» WHAT YOU SHOULD DO:
Could you return every one of the rows below unchanged, character for character?

» DATA:
::::

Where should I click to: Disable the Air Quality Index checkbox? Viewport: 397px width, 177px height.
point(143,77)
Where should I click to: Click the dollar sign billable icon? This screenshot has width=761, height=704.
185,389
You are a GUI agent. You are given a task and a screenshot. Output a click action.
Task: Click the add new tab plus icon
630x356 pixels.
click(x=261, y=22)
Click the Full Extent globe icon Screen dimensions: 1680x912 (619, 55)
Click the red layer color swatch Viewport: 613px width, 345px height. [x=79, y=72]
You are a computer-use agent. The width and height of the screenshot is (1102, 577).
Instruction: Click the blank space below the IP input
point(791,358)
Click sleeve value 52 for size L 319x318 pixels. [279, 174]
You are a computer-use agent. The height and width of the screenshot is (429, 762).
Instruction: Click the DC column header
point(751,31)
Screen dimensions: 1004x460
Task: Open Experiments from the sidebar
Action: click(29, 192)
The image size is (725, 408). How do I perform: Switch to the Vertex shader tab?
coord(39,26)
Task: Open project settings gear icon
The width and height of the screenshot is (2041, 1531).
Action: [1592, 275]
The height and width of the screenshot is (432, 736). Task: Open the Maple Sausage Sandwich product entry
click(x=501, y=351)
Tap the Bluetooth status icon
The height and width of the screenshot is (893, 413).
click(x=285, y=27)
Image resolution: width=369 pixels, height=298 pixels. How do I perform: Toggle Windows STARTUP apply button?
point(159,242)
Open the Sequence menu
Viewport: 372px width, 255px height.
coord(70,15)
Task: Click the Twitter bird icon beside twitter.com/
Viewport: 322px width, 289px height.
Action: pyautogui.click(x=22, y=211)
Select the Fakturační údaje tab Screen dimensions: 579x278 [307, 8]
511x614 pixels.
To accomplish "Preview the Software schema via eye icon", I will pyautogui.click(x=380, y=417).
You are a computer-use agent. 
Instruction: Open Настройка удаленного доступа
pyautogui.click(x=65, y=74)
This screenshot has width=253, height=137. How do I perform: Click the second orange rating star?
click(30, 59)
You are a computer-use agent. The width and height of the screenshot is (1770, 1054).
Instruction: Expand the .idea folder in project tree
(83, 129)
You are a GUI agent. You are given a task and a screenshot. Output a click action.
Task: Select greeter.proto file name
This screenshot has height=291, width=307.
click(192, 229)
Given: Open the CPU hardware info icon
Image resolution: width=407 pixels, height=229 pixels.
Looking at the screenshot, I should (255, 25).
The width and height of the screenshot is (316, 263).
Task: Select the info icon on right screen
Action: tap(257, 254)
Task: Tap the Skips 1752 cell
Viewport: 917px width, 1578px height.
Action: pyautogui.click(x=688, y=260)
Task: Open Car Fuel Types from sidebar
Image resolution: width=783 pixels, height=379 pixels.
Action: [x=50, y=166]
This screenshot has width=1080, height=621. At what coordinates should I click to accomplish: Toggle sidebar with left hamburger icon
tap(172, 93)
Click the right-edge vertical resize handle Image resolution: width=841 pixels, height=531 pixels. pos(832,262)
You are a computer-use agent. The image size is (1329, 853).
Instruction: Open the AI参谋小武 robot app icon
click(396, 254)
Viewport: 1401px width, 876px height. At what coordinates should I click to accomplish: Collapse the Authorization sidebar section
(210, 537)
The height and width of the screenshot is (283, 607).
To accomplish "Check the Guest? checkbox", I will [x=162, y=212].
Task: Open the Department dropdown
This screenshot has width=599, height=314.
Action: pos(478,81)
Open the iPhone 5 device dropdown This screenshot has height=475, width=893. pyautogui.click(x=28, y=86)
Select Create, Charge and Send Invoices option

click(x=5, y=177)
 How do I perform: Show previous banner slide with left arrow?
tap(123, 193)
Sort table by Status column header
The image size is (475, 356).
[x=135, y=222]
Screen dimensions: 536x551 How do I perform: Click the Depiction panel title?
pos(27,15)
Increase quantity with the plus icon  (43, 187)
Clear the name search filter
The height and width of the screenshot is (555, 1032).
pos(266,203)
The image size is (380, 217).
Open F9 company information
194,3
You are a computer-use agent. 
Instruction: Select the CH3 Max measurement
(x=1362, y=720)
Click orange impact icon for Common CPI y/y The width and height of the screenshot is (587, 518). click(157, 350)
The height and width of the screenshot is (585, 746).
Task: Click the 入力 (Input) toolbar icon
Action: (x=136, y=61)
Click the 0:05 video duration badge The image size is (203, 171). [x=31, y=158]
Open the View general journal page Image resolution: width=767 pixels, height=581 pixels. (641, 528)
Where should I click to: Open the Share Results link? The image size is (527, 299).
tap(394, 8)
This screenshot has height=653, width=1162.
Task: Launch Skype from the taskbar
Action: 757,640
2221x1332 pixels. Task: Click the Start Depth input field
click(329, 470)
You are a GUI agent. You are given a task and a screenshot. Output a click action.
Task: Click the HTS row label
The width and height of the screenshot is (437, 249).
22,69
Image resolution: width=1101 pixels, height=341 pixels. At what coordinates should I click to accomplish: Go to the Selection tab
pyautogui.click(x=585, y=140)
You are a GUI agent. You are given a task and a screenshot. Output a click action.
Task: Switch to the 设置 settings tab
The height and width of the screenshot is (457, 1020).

::::

» CORRECT OUTPUT:
Where should I click to: Disable the Air Quality Index checkbox? Viewport: 397px width, 177px height.
point(143,77)
Where should I click to: Click the dollar sign billable icon? This screenshot has width=761, height=704.
185,389
You are a GUI agent. You are given a task and a screenshot. Output a click action.
Task: Click the add new tab plus icon
630x356 pixels.
click(x=261, y=22)
Click the Full Extent globe icon Screen dimensions: 1680x912 (619, 55)
Click the red layer color swatch Viewport: 613px width, 345px height. [x=79, y=72]
You are a computer-use agent. The width and height of the screenshot is (1102, 577).
Instruction: Click the blank space below the IP input
point(791,358)
Click sleeve value 52 for size L 319x318 pixels. [279, 174]
You are a computer-use agent. The height and width of the screenshot is (429, 762).
Instruction: Click the DC column header
point(751,31)
Screen dimensions: 1004x460
Task: Open Experiments from the sidebar
Action: click(29, 192)
The image size is (725, 408). How do I perform: Switch to the Vertex shader tab?
coord(39,26)
Task: Open project settings gear icon
The width and height of the screenshot is (2041, 1531).
Action: [1592, 275]
The height and width of the screenshot is (432, 736). Task: Open the Maple Sausage Sandwich product entry
click(x=501, y=351)
Tap the Bluetooth status icon
The height and width of the screenshot is (893, 413).
click(x=285, y=27)
Image resolution: width=369 pixels, height=298 pixels. How do I perform: Toggle Windows STARTUP apply button?
point(159,242)
Open the Sequence menu
Viewport: 372px width, 255px height.
coord(70,15)
Task: Click the Twitter bird icon beside twitter.com/
Viewport: 322px width, 289px height.
Action: pyautogui.click(x=22, y=211)
Select the Fakturační údaje tab Screen dimensions: 579x278 [307, 8]
511x614 pixels.
To accomplish "Preview the Software schema via eye icon", I will pyautogui.click(x=380, y=417).
You are a computer-use agent. 
Instruction: Open Настройка удаленного доступа
pyautogui.click(x=65, y=74)
This screenshot has width=253, height=137. How do I perform: Click the second orange rating star?
click(30, 59)
You are a computer-use agent. The width and height of the screenshot is (1770, 1054).
Instruction: Expand the .idea folder in project tree
(83, 129)
You are a GUI agent. You are given a task and a screenshot. Output a click action.
Task: Select greeter.proto file name
This screenshot has height=291, width=307.
click(192, 229)
Given: Open the CPU hardware info icon
Image resolution: width=407 pixels, height=229 pixels.
Looking at the screenshot, I should (255, 25).
The width and height of the screenshot is (316, 263).
Task: Select the info icon on right screen
Action: tap(257, 254)
Task: Tap the Skips 1752 cell
Viewport: 917px width, 1578px height.
Action: pyautogui.click(x=688, y=260)
Task: Open Car Fuel Types from sidebar
Image resolution: width=783 pixels, height=379 pixels.
Action: [x=50, y=166]
This screenshot has width=1080, height=621. At what coordinates should I click to accomplish: Toggle sidebar with left hamburger icon
tap(172, 93)
Click the right-edge vertical resize handle Image resolution: width=841 pixels, height=531 pixels. pos(832,262)
You are a computer-use agent. The image size is (1329, 853).
Instruction: Open the AI参谋小武 robot app icon
click(396, 254)
Viewport: 1401px width, 876px height. At what coordinates should I click to accomplish: Collapse the Authorization sidebar section
(210, 537)
The height and width of the screenshot is (283, 607).
To accomplish "Check the Guest? checkbox", I will [x=162, y=212].
Task: Open the Department dropdown
This screenshot has width=599, height=314.
Action: pos(478,81)
Open the iPhone 5 device dropdown This screenshot has height=475, width=893. pyautogui.click(x=28, y=86)
Select Create, Charge and Send Invoices option

click(x=5, y=177)
 How do I perform: Show previous banner slide with left arrow?
tap(123, 193)
Sort table by Status column header
The image size is (475, 356).
[x=135, y=222]
Screen dimensions: 536x551 How do I perform: Click the Depiction panel title?
pos(27,15)
Increase quantity with the plus icon  (43, 187)
Clear the name search filter
The height and width of the screenshot is (555, 1032).
pos(266,203)
The image size is (380, 217).
Open F9 company information
194,3
You are a computer-use agent. 
Instruction: Select the CH3 Max measurement
(x=1362, y=720)
Click orange impact icon for Common CPI y/y The width and height of the screenshot is (587, 518). click(157, 350)
The height and width of the screenshot is (585, 746).
Task: Click the 入力 (Input) toolbar icon
Action: (x=136, y=61)
Click the 0:05 video duration badge The image size is (203, 171). [x=31, y=158]
Open the View general journal page Image resolution: width=767 pixels, height=581 pixels. (641, 528)
Where should I click to: Open the Share Results link? The image size is (527, 299).
tap(394, 8)
This screenshot has height=653, width=1162.
Task: Launch Skype from the taskbar
Action: 757,640
2221x1332 pixels. Task: Click the Start Depth input field
click(329, 470)
You are a GUI agent. You are given a task and a screenshot. Output a click action.
Task: Click the HTS row label
The width and height of the screenshot is (437, 249).
22,69
Image resolution: width=1101 pixels, height=341 pixels. At what coordinates should I click to accomplish: Go to the Selection tab
pyautogui.click(x=585, y=140)
You are a GUI agent. You are given a task and a screenshot. Output a click action.
Task: Switch to the 设置 settings tab
The height and width of the screenshot is (457, 1020).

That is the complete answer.